Radiography is a simple means to determine changes in the great vessels.
- Distention of the aorta in the region of the aortic arch with aortic stenosis:
- may not be apparent unless aortic stenosis (or subaortic) is severe
- Dilation of the main pulmonary artery (MPA):
- due to pulmonic stenosis, heartworm disease, or pulmonary artery hypertension
- Pulmonary over-circulation:
- left to right shunt
- Pulmonary under-circulation:
- right to left shunt
- Caudal vena caval enlargement:
- Caudal vena cava Present if the caudal vena cava is persistently of greater diameter than the descending thoracic aorta on the lateral view (normally they are roughly equal).
- Suggests right heart failure with elevated volumes in the caudal vena cava.

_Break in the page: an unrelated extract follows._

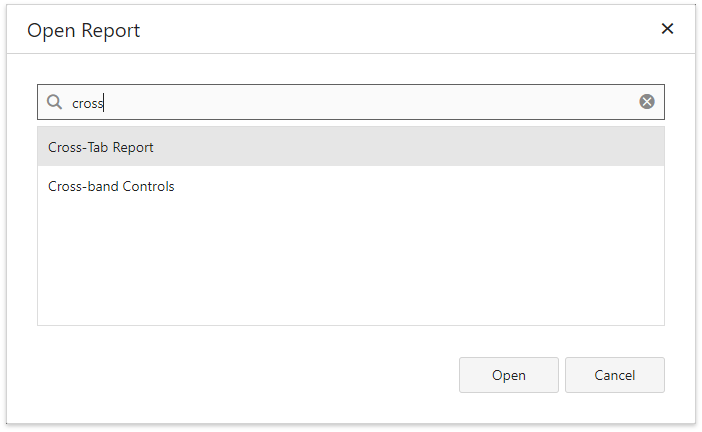The image size is (702, 432).
Task: Confirm the selected report with Open
Action: pyautogui.click(x=508, y=375)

What radiographic features might suggest the presence of heartworm disease?
- Right ventricular enlargement
- Dilation of main pulmonary artery (MPA)
- Tortuosity of pulmonary arteries (PAs)
- Truncated PAs
- Enlargement of PAs
Can radiography diagnose pericardial effusion?

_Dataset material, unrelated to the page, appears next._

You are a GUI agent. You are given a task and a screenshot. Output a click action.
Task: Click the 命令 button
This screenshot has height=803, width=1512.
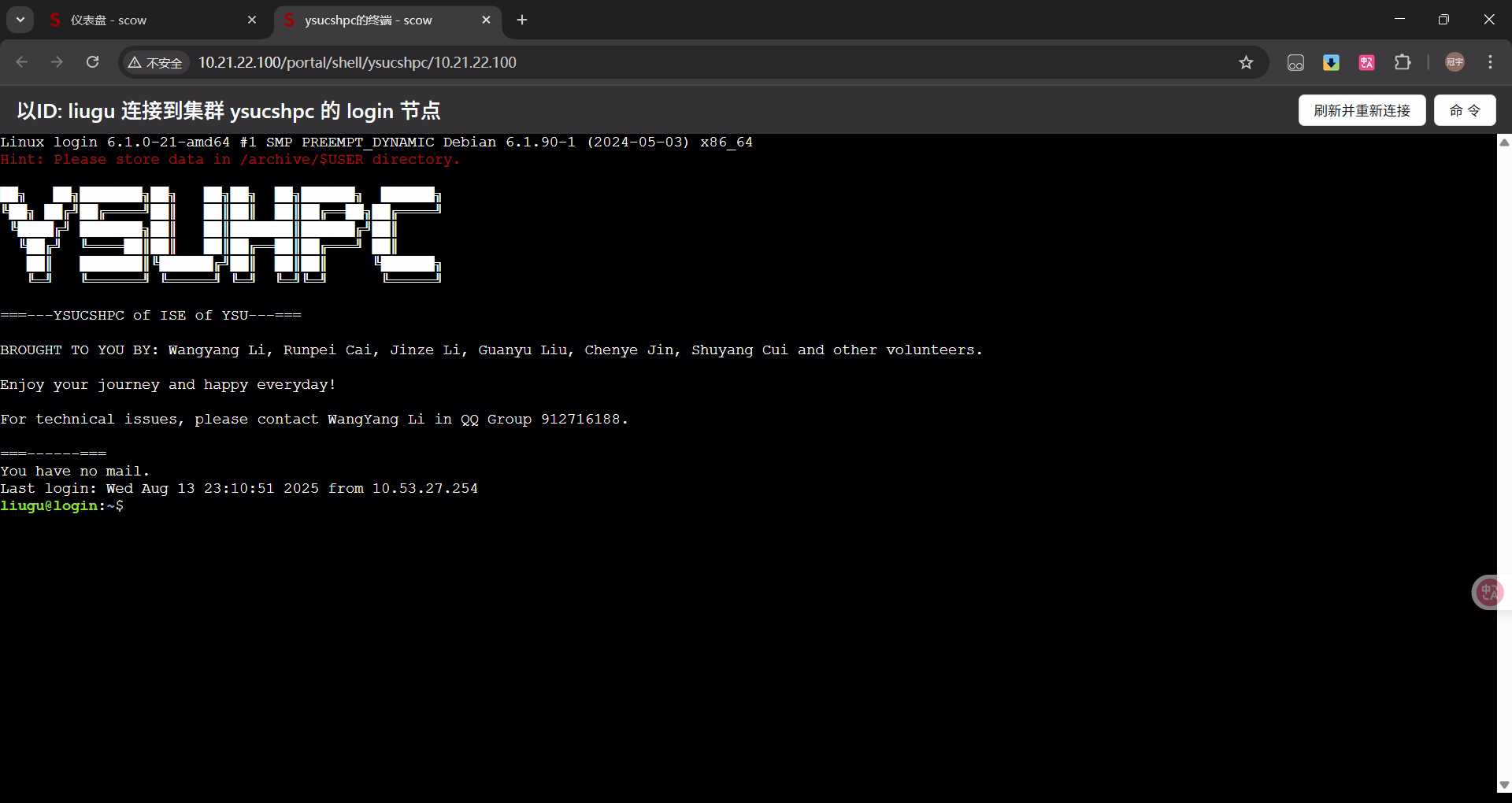(x=1464, y=110)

Radiography is useful to suggest a diagnosis of pericardial effusion.
- A very rounded (globose) enlarged heart is present; individual chambers cannot be visualized
- Pleural effusion is common (therefore, obscures the cardiac silhouette), ascites is common
- Pulmonary edema is usually absent, however pleural effusion obscures our ability to visualize the features of pulmonary edema.